Indie Phone Cloud

There’s a new project called Indie Phone, and they want to build a new, open phone with, amongst other things, their own data sync solution:

http://indiephone.eu/

Seems like an ideal project for using remoteStorage to me. Everybody could then either use the hosted one they offer, or configure their own. Let’s keep an eye on it, and maybe contact/meet them and have a chat about it.

@raucao Pretty cool. I’m interested to see how it develops. Do you know if they already have a solution for their proposed cloud service? Maybe they’d want to use remoteStorage for their hosted solution?

No, I don’t, and yes, that’s exactly what I’m hinting at. :slight_smile:

Just for the record. @jan just started a conversation on Twitter, asking if they already have decided on a solution.

Long story short: they haven’t, they’re looking at the possibility of using existing things like OwnCloud, Hoodie, and remoteStorage, and would use something that fits the bill as well as makes it possible to provide as top-notch, seamless user experience. The latter is the focus I believe.

Hey Basti, Nick, et. al.,

First off, thanks for reaching out. I’m heading up Indie Phone and I wasn’t aware of RemoteStorage until it came across my radar a few minutes ago on Twitter. Needless to say, sounds like a great initiative and I look forward to reading up more about it.

As Basti mentioned in his last message, our focus is on creating a seamless experience that just happens to empower people to own their own data. The goal is to create an open phone that can compete on user experience with the likes of iPhone and Nexus. (i.e., we can’t simply expect people to buy/use it just because it is open — not consumers, anyway. And we really need an open alternative for consumers if we’re going to safeguard our privacy and civil liberties in the future.)

So, all this to say that we will be looking into what’s already out there before deciding on how to proceed with regards to the data storage/sync layer.

And, regardless, I hope we’ll be in touch as we’re all working towards the same aim :slight_smile:

I suppose you are referring to the unhosted and redecentralize movements additional to bilateral peering.
It’s true there’s a lot networking of networks going on, but I find it kind of hard to anticipate when this process will reach critical mass; it still seems very loose.

Always a tricky question how to group advocates of decentralization.

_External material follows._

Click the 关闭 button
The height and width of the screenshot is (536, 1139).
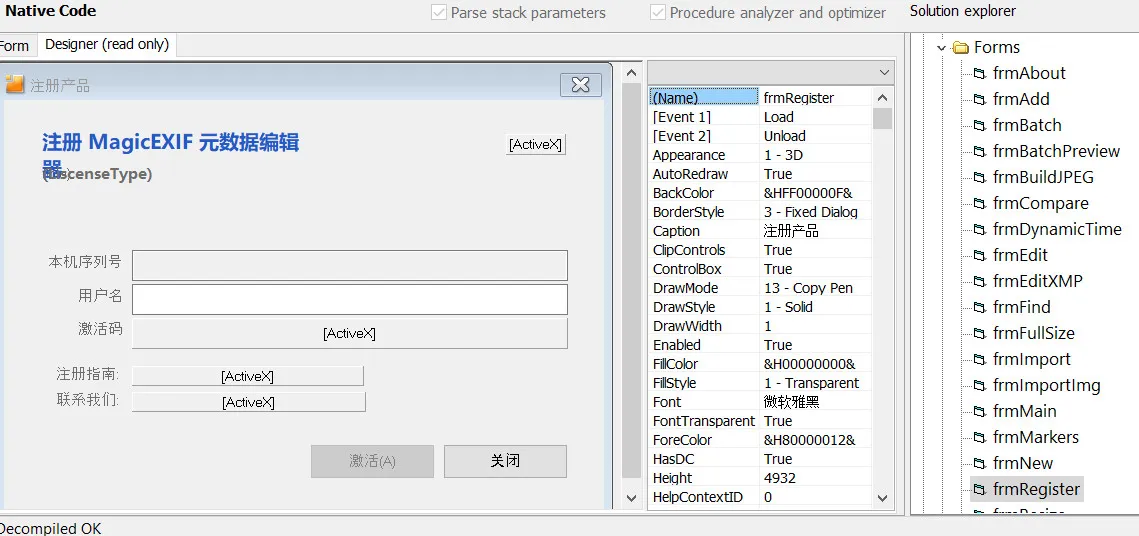(x=506, y=461)
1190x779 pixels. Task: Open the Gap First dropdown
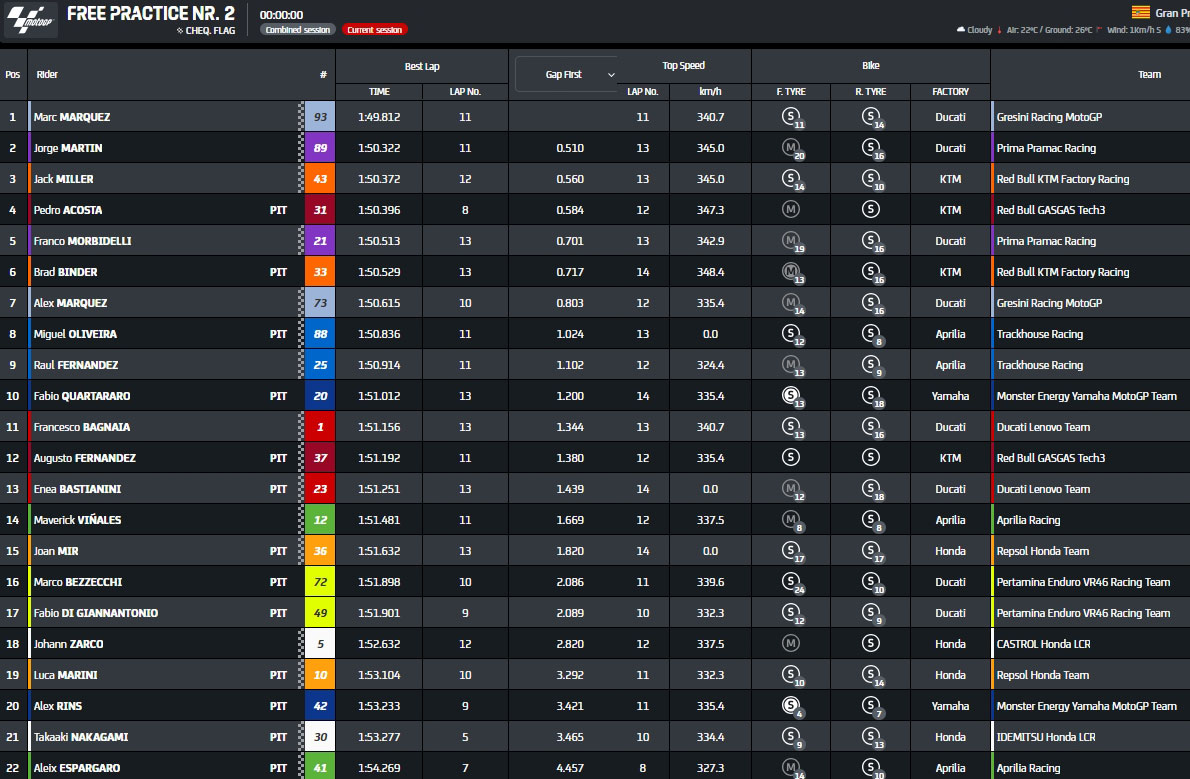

i think there are two distinct parts to that question, depending on how you want this grouping to influence what people work on:

  1. making sure that we “redecentralizers”, people who work on tech freedom, stay informed and don’t duplicate effort. although there have been a lot of similar closed-but-federated open source social networks,and there is a big divide between the linked data believers (centered around w3c) and the rest, i think duplication of effort is still pretty low when compared to for instance the thousands of commercial “killer app” startups which all reinvent the wheel and then die again. a bit of duplication is just the price and inefficiency of innovation, i think. i think we’re doing quite well on this front just with people telling each other about new projects (exactly like in this case). projects will collaborate where it makes sense; in other cases, there will be healthy competition and co-evolution.

  2. making it easy for newly interested people to find the projects they wished they knew about. i think this part is harder and most new contributors probably spend the first 6 months or so researching and discovering ever new and different projects with ever more names and concepts to get your head around, and many of them not actually active projects anymore. i think the redecentralize.org website is doing a good job at grouping some active projects. Francis told me we’re up next this week, maybe that will draw some new visitors to our site as well. also, overview sites like http://libreprojects.net/ will help different projects find each other.

having said that, of course remoteStorage should be adopted by Indie Phone, Firefox OS, PhoneGap, and everyone else as the default way to cloud-sync per-user data. :slight_smile:

2 of the 3 you mentioned are open-source, meaning do a pull request to get things going or just give up on adoption.

A Cordova plugin might actually be quite easy to write, especially when you can look at how other cloud storage plugins are written.